--- START ---

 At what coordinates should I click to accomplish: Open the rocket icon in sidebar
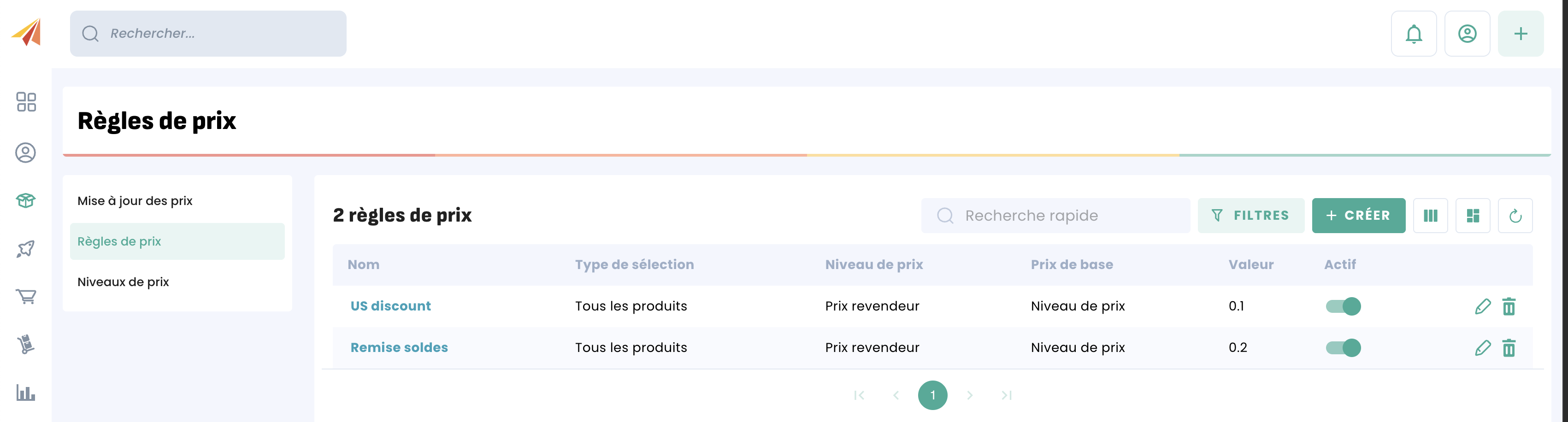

--- END ---
--- START ---

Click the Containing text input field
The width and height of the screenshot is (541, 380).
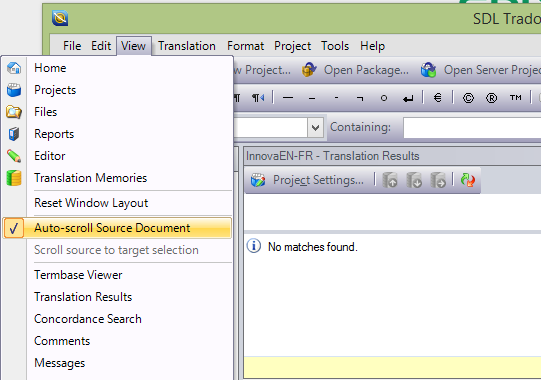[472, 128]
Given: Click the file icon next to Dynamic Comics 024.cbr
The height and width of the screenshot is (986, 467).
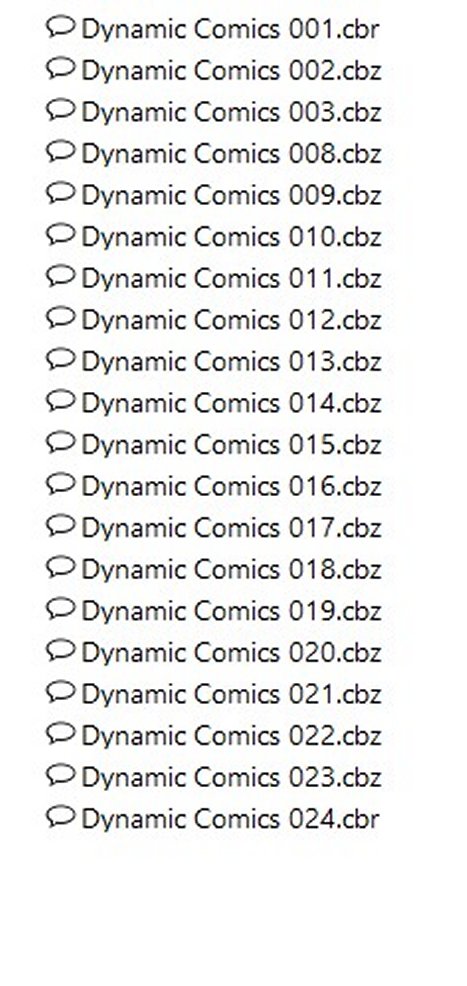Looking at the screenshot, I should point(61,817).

--- END ---
--- START ---

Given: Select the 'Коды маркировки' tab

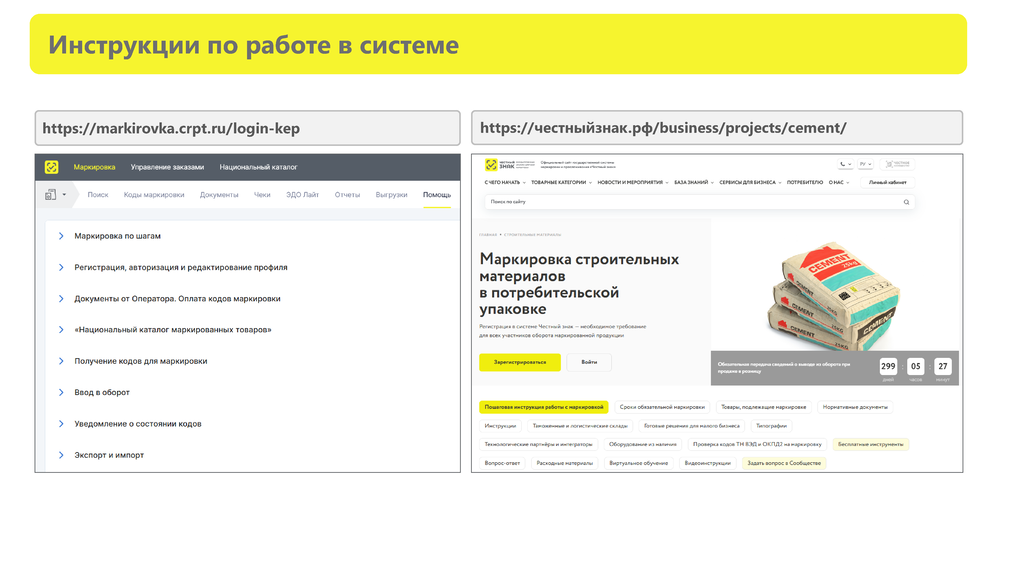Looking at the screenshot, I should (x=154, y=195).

--- END ---

### Goal of the exercise
Using the entries above, determine how many lines include the string "icon" and write only that number.

### Expected answer
2